▶ [What is needed]
Do any lines in the data below contain "panel"? If so, copy every one of them.

▶ [Saved entries]

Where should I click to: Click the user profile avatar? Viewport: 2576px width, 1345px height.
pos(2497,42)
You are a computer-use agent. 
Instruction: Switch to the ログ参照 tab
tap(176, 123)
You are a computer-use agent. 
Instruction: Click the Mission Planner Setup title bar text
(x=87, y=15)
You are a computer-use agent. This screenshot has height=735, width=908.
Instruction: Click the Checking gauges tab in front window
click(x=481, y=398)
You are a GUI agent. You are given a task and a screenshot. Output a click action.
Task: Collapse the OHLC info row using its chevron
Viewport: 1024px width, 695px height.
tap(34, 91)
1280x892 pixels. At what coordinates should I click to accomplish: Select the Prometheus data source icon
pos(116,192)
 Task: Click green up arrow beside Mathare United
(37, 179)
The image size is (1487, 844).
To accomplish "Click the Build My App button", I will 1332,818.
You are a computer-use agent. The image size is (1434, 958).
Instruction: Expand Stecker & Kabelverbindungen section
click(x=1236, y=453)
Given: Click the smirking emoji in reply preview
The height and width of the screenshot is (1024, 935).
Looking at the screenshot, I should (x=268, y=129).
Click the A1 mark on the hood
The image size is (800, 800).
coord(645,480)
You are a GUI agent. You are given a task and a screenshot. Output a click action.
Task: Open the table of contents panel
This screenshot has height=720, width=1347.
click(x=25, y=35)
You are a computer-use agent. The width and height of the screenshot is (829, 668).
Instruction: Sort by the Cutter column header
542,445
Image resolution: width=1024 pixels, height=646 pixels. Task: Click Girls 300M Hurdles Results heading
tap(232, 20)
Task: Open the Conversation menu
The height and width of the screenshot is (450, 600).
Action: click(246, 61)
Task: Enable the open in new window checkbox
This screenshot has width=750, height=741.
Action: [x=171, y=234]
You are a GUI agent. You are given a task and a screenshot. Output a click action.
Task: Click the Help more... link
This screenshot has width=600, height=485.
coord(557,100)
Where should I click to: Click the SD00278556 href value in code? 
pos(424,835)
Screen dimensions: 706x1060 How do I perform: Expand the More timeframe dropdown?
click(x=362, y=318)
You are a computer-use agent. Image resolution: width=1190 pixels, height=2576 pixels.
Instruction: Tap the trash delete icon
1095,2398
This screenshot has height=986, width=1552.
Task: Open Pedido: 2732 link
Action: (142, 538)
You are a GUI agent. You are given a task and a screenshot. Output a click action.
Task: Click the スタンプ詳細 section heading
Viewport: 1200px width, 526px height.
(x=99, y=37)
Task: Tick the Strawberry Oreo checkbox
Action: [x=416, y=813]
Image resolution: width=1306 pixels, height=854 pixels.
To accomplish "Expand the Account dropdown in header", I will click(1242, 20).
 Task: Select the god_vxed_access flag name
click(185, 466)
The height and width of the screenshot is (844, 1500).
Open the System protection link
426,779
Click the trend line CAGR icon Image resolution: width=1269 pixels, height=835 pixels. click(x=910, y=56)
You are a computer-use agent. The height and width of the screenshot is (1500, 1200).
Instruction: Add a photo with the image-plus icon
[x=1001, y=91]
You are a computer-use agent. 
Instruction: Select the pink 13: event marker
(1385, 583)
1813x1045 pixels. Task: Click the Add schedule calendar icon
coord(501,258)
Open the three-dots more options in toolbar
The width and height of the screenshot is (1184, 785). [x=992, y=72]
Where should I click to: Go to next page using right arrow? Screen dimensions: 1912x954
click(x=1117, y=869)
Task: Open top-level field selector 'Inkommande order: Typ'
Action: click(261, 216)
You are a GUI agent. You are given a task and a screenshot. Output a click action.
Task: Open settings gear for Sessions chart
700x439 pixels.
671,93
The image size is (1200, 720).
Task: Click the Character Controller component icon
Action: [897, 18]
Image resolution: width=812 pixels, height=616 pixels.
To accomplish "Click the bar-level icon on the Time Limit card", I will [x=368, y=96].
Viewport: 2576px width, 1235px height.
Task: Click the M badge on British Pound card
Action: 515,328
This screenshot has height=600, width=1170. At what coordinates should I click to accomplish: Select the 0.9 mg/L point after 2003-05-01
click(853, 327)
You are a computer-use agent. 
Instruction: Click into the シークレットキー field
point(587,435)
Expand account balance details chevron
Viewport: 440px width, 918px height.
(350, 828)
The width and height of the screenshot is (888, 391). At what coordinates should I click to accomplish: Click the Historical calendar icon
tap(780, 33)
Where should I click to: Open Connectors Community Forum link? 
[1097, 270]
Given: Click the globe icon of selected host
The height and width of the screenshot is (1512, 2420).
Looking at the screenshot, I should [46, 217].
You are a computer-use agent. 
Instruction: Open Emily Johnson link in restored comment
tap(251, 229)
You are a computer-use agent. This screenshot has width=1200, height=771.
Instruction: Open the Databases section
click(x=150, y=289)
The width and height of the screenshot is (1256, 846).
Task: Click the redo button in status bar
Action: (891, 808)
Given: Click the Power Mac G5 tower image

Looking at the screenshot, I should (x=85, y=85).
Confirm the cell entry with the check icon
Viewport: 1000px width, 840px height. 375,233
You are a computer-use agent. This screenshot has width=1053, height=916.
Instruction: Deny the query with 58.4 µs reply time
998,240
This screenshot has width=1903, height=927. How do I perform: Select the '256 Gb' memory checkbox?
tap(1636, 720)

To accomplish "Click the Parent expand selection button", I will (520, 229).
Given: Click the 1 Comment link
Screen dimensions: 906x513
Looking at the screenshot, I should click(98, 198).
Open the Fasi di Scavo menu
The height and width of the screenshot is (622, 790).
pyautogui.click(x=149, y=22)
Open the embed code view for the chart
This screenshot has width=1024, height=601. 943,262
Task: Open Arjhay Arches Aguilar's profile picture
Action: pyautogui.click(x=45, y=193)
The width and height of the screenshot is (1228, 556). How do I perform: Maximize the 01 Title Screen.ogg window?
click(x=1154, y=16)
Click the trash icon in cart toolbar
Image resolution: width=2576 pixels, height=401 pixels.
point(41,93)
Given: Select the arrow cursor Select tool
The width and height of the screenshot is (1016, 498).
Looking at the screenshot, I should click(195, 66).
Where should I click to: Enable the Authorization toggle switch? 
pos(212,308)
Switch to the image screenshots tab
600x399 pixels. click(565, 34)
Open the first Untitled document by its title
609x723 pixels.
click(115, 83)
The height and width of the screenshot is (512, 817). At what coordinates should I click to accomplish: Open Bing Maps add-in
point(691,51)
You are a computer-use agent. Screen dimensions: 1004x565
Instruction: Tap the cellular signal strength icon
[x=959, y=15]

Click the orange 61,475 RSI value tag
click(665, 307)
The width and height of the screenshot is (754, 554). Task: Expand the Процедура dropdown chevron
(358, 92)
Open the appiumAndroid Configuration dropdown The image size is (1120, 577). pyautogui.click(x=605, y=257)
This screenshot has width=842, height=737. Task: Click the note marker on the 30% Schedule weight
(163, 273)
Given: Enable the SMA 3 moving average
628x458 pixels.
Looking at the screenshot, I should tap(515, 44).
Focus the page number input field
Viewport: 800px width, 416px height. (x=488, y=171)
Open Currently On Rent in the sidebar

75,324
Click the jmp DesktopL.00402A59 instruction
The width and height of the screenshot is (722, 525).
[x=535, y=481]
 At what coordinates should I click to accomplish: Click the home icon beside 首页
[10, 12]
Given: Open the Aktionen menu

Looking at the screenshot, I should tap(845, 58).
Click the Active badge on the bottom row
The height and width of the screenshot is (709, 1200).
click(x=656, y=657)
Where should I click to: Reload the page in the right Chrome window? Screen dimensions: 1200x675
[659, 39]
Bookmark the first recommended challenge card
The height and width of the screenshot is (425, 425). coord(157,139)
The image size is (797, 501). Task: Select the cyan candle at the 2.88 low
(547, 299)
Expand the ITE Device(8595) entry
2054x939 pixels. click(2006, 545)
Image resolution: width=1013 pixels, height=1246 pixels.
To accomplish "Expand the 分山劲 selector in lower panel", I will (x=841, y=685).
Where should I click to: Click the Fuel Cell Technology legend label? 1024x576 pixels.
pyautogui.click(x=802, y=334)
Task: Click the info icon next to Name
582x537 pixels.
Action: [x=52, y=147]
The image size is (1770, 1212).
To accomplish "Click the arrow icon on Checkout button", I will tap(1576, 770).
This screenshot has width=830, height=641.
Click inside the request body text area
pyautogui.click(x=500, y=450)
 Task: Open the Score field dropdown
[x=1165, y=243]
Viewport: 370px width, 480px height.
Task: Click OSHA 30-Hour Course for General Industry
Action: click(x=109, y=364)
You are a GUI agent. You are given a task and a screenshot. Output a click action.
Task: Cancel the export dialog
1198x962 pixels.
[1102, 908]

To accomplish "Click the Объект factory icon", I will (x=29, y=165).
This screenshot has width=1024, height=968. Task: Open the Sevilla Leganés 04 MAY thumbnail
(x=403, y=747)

▶ [The answer]
Task: Open the table of contents panel
To accomplish "Expand the 分山劲 selector in lower panel", I will (x=841, y=685).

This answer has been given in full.